The Downside Of Easy

Make something free and easy and everyone will beat a path to your door.  When I announced I’d start playing shows for free in exchange for the chance to speak about Compassion International, for example, I was suddenly the busiest man in Christian music – we’re booked through 2007. 

The downside to this kind of popularity of course is that it’s quantity at the cost of quality.  We now deal with more promoters than ever before who don’t know how to promote a show, discover how much commitment of time and energy is needed to do it well, and give up somewhere in the process, cancel the show or just apologize once we get to their venue for the small crowd we’ll be playing to that night.  This is the downside to free and easy.

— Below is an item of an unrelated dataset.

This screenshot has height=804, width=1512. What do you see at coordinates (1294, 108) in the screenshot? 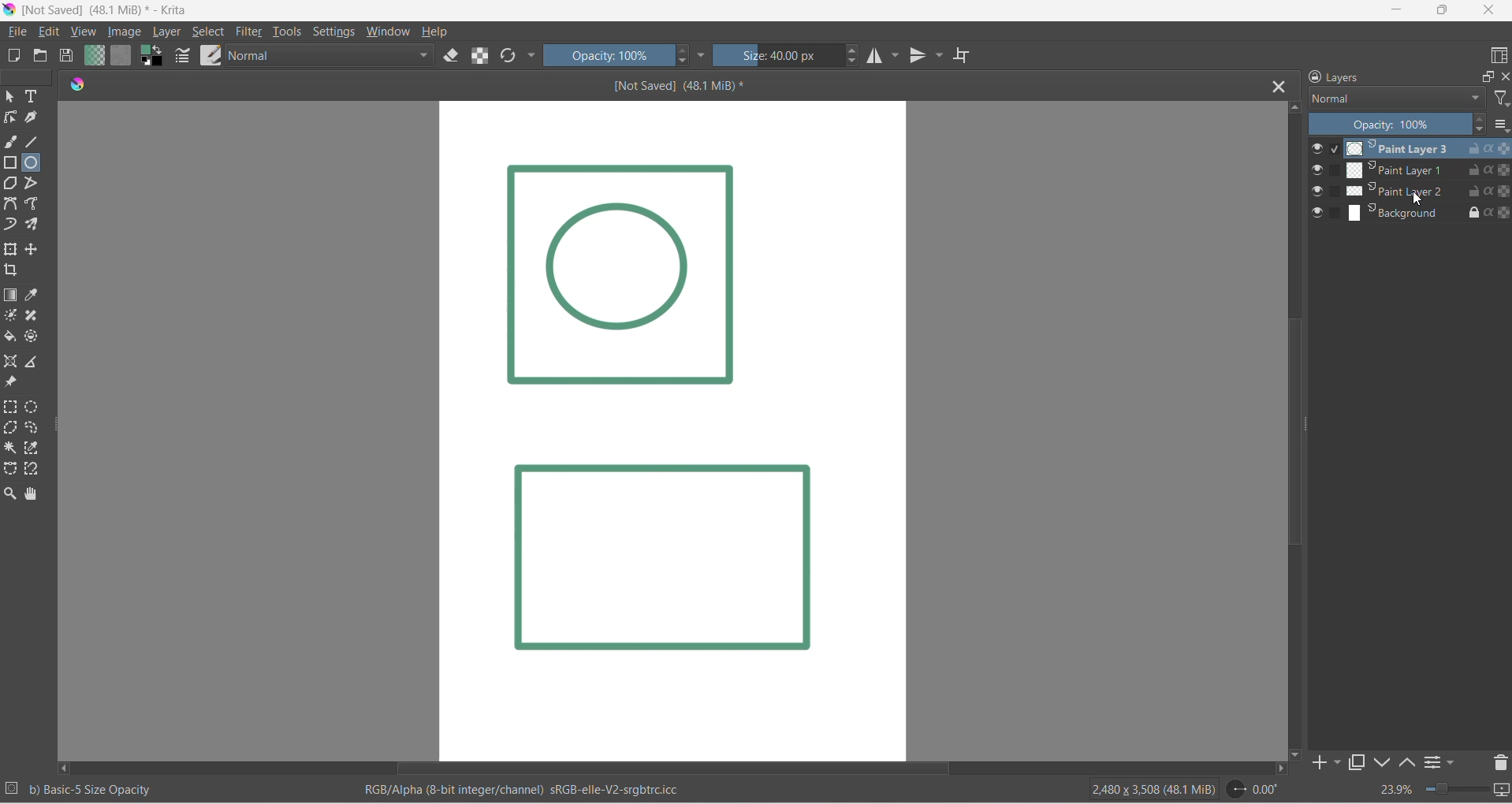
I see `move up button` at bounding box center [1294, 108].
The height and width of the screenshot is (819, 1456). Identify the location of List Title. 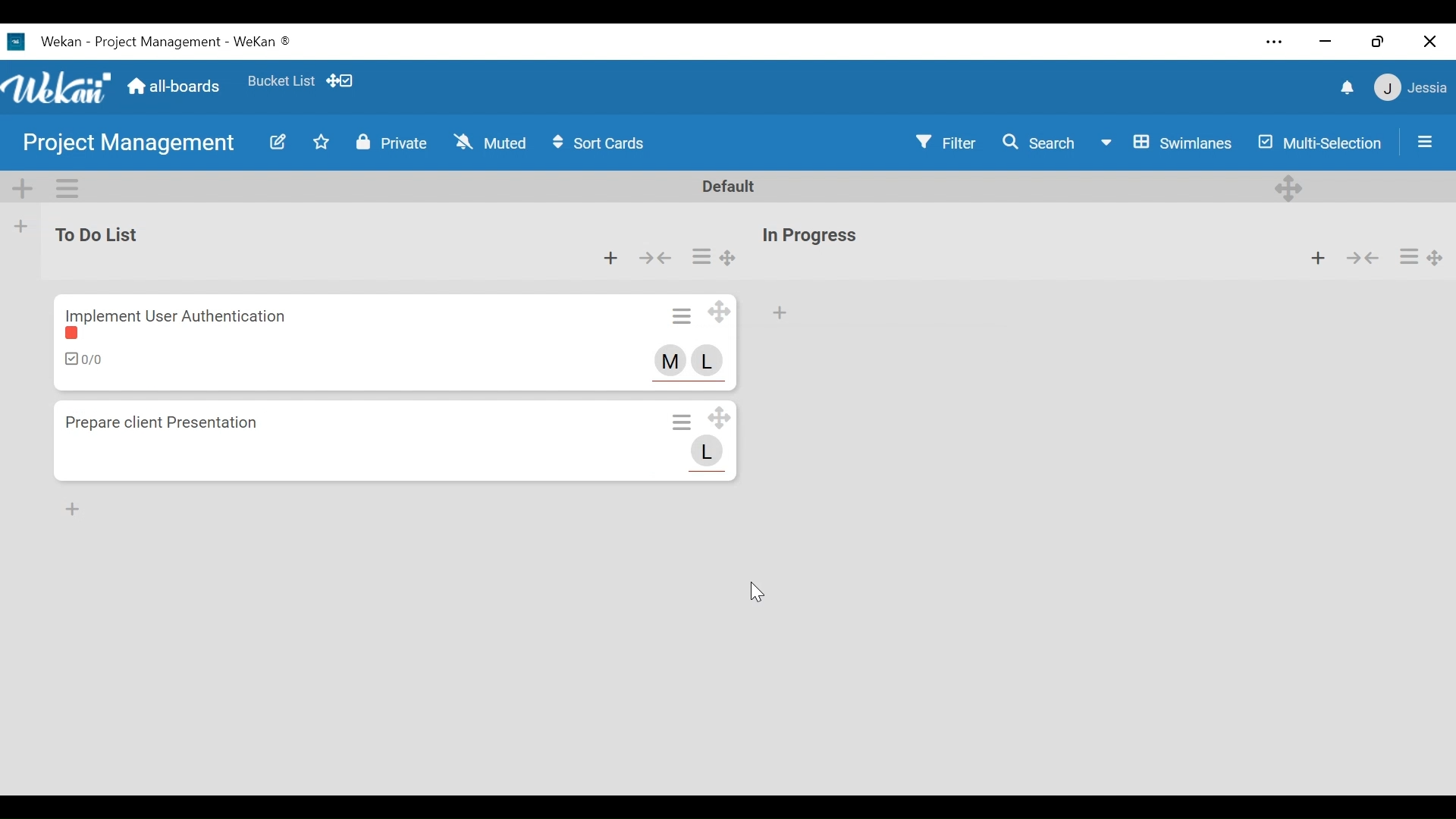
(102, 233).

Same thing happened when the creation of a blog no longer required an investment of time and cash upfront.

Blogger, Xanga, Live Journal, TypePad and WordPress all provide the masses with a free and simple blog.  Zero dollars and five minutes of your time and get you a blog.  Fast.  Easy.  The result?  In 2006 Technorati said it was tracking 57 million blogs…and counting.

But here’s that downside again.

One source estimates that 66% of blogs have not ben updated in the last two months.  And almost all of those will never be updated again.  That’s more than 37 million blogs abandoned.

Blogging, like so much else, is so easy to enter into that there is little reservation about doing so. Blogging, like so much else, costs the tire-kicker so little that she loses nothing by being non-committal.

But, hey, 57 million looks like an impressive number doesn’t it?